Un procureur du Minnesota a annoncé lundi l’ouverture d’une enquête qui pourrait déboucher sur des poursuites contre des agents fédéraux, dont Greg Bovino, membre de la police des frontières, pour faute professionnelle lors d’une opération de contrôle de l’immigration.
La procureure du comté de Hennepin, Mary Moriarty, a déclaré lors d’une conférence de presse que son bureau examinait déjà 17 cas, dont celui où M. Bovino a lancé une grenade fumigène sur des manifestants le 21 janvier. Un autre cas, survenu le 7 janvier, concernait des agents fédéraux qui ont procédé à une arrestation devant un lycée et ont utilisé des agents chimiques irritants alors que des élèves et des membres du personnel se trouvaient dans les environs.
«Ne vous y trompez pas, nous n’avons pas peur de la bataille juridique et nous sommes déterminés à mener cette affaire à bien, a expliqué Mme Moriarty. L’opération Metro Surge a causé un préjudice incommensurable à notre communauté.»
Le département de la Sécurité intérieure, qui supervise l’application des lois sur l’immigration, a répondu lundi soir dans un communiqué que cette application relevait de la responsabilité fédérale et que les États ne pouvaient pas poursuivre les agents fédéraux.
«Ce que ces États tentent de faire est illégal, et ils le savent, indique le communiqué. Les agents fédéraux agissant dans le cadre de leurs fonctions sont exemptés de toute responsabilité en vertu de la loi de l’État.»
Le communiqué ajoute que les fonctionnaires locaux devraient plutôt réfléchir à la manière dont leurs actions ont mis en danger les agents fédéraux chargés de l’application de la loi.

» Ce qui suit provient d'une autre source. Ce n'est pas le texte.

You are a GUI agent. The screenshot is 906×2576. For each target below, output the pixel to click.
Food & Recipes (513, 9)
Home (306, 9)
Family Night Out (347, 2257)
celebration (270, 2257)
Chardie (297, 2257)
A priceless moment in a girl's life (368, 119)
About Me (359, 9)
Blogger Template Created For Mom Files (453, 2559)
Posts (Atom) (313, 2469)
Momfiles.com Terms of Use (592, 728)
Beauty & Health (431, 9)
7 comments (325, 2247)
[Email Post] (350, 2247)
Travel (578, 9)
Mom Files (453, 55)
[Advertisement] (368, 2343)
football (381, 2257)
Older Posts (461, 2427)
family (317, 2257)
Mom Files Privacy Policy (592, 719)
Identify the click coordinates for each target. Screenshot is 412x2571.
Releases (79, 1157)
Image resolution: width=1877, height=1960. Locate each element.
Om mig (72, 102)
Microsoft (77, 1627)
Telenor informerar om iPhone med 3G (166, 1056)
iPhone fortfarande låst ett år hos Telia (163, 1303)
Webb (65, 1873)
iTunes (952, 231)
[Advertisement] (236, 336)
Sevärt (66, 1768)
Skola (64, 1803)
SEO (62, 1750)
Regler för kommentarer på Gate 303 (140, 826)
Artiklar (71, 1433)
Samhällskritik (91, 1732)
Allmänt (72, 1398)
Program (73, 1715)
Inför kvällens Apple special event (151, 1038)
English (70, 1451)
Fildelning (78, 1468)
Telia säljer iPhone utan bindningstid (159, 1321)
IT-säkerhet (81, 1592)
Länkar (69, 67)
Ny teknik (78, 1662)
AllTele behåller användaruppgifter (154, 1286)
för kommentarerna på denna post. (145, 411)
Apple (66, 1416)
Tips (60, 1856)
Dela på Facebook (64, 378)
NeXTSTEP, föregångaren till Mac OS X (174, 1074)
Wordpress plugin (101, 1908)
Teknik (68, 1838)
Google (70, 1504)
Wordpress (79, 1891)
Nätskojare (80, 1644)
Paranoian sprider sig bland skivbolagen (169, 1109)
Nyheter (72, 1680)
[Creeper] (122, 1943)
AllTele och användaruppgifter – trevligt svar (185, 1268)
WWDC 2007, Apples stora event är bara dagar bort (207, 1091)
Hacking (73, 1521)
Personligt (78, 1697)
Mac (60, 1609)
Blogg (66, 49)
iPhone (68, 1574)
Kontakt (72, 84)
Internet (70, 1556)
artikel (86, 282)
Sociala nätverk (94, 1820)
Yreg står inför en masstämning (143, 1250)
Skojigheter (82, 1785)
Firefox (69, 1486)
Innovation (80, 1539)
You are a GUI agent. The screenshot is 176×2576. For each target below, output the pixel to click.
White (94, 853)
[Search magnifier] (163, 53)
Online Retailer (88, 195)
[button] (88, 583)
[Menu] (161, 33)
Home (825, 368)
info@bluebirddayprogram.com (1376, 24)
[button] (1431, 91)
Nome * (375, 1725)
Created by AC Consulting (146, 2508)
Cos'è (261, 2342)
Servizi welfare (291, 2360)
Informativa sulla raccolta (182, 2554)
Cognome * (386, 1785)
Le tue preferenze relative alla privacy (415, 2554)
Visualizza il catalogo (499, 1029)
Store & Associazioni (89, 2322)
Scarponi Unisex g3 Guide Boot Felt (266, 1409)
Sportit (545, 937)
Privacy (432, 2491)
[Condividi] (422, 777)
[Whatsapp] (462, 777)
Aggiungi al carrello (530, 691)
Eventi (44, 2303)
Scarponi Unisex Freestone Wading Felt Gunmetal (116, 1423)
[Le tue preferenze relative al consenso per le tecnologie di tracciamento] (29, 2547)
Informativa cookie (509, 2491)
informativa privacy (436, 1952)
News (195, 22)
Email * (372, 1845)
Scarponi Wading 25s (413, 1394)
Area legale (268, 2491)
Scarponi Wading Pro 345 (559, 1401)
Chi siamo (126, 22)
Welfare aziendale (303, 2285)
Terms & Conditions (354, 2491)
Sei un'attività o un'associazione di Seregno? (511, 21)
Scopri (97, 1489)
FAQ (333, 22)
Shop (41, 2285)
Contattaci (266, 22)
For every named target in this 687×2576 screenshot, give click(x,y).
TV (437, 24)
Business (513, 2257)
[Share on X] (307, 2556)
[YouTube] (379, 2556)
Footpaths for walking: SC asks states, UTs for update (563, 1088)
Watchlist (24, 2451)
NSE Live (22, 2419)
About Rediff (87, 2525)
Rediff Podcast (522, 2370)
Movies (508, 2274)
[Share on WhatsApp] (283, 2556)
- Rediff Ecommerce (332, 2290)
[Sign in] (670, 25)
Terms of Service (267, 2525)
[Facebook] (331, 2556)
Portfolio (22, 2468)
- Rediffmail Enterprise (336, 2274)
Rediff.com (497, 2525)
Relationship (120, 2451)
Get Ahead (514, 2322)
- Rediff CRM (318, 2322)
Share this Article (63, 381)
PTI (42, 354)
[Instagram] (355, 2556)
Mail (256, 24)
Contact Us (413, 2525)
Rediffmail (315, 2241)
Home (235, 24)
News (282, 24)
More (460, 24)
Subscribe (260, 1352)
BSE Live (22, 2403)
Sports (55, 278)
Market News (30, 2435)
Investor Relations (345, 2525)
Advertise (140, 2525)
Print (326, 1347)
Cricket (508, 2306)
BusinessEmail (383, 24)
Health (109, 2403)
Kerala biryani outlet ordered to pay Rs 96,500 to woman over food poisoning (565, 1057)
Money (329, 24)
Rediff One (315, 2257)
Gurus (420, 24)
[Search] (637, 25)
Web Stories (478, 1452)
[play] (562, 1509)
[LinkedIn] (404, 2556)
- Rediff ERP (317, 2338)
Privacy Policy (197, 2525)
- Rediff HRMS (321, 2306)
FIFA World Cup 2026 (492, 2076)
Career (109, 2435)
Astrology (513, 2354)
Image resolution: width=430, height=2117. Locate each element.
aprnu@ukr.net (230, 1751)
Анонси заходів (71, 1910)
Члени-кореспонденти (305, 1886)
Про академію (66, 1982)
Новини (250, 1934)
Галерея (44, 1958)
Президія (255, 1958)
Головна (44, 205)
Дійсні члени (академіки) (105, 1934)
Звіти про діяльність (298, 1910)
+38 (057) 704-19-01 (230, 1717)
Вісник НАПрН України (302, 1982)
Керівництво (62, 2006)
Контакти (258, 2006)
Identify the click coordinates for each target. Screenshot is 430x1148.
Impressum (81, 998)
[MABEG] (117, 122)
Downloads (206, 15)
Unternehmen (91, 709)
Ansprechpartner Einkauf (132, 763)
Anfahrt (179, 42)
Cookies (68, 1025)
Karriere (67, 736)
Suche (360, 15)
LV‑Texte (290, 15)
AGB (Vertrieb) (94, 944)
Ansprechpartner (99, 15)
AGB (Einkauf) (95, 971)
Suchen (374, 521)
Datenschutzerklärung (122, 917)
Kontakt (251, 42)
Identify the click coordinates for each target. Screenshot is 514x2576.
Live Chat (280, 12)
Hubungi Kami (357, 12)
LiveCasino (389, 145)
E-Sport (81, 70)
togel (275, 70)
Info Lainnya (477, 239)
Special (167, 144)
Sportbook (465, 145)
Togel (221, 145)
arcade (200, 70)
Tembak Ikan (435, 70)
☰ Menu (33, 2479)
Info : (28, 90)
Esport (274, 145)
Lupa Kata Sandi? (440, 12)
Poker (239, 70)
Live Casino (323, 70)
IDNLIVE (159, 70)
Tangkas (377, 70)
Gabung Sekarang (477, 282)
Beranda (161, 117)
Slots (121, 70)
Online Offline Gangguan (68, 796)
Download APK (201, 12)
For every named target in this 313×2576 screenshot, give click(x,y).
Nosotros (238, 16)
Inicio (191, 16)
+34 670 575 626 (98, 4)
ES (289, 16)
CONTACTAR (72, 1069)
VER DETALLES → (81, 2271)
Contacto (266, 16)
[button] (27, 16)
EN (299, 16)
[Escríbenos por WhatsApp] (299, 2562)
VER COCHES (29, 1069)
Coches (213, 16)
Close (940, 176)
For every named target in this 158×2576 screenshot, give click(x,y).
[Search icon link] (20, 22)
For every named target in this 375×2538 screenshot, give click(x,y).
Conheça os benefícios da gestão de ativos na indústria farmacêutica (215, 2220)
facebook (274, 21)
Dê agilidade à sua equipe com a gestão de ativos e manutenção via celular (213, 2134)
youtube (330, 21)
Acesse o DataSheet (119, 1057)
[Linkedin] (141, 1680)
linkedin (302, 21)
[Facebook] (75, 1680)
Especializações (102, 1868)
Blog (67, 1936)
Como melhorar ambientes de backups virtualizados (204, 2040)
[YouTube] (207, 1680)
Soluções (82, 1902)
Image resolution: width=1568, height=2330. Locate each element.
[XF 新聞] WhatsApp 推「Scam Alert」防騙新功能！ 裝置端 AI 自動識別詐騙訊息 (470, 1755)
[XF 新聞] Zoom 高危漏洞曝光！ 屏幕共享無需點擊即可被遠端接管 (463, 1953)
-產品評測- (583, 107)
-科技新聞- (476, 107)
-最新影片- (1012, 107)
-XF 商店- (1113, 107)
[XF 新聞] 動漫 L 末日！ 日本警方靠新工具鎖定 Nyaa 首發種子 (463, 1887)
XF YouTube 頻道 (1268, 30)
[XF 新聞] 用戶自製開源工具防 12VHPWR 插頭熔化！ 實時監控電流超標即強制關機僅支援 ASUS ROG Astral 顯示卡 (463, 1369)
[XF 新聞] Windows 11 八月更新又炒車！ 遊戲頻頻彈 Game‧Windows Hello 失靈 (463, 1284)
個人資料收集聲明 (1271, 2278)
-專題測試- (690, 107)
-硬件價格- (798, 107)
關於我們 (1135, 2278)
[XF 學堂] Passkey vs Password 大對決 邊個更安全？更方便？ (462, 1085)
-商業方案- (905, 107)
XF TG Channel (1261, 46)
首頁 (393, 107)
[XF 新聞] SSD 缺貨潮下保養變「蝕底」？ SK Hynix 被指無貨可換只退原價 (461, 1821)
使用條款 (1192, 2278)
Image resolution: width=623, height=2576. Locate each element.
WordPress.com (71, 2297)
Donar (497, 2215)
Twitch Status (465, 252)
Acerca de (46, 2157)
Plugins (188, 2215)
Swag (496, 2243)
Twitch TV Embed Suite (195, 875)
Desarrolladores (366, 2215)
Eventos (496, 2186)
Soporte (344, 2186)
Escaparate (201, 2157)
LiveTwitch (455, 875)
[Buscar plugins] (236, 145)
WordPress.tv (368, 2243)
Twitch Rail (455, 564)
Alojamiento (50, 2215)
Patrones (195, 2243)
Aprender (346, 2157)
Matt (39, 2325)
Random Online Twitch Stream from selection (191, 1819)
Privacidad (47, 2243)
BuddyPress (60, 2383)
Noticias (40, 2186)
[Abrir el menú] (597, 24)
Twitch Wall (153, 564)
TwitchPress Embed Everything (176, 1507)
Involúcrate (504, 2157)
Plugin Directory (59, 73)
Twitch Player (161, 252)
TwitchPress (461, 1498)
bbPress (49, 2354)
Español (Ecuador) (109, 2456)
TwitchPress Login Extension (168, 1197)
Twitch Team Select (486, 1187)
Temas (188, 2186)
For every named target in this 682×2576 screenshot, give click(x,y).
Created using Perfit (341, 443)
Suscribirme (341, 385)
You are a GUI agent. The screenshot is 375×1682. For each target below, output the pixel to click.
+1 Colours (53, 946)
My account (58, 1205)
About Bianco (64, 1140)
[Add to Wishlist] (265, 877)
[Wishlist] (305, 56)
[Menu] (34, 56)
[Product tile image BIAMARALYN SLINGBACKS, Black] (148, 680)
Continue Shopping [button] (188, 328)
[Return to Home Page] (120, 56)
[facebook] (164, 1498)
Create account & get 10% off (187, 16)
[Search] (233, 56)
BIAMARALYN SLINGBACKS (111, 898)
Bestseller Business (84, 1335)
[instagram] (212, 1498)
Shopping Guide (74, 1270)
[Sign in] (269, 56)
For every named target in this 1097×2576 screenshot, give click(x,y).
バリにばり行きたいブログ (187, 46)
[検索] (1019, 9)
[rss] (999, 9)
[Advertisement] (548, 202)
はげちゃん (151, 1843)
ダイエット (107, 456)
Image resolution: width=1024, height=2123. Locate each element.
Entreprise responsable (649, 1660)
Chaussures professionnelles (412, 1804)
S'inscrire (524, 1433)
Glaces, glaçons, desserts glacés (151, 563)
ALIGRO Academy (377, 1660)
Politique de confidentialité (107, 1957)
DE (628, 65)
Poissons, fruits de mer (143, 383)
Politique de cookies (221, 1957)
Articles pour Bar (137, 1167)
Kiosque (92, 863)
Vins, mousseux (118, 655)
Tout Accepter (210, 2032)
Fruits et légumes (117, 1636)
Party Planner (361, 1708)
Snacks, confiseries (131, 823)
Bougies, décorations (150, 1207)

Un message adressé à M. Bovino pour obtenir sa réponse n’a pas reçu de réponse immédiate.
M. Bovino, qui s’est imposé comme une figure clé des opérations de contrôle de l’immigration menées par l’administration Trump, est connu pour avoir recours à des tactiques agressives lors des opérations de répression à Minneapolis-St. Paul, Chicago et Los Angeles.
À Chicago, les agents fédéraux ont fréquemment utilisé des agents chimiques irritants pour contrôler les foules dans les quartiers résidentiels, et un juge a ordonné à M. Bovino de porter une caméra corporelle et de se présenter quotidiennement au tribunal pour répondre à des questions sur la répression. Cette ordonnance a été annulée avant sa première comparution obligatoire.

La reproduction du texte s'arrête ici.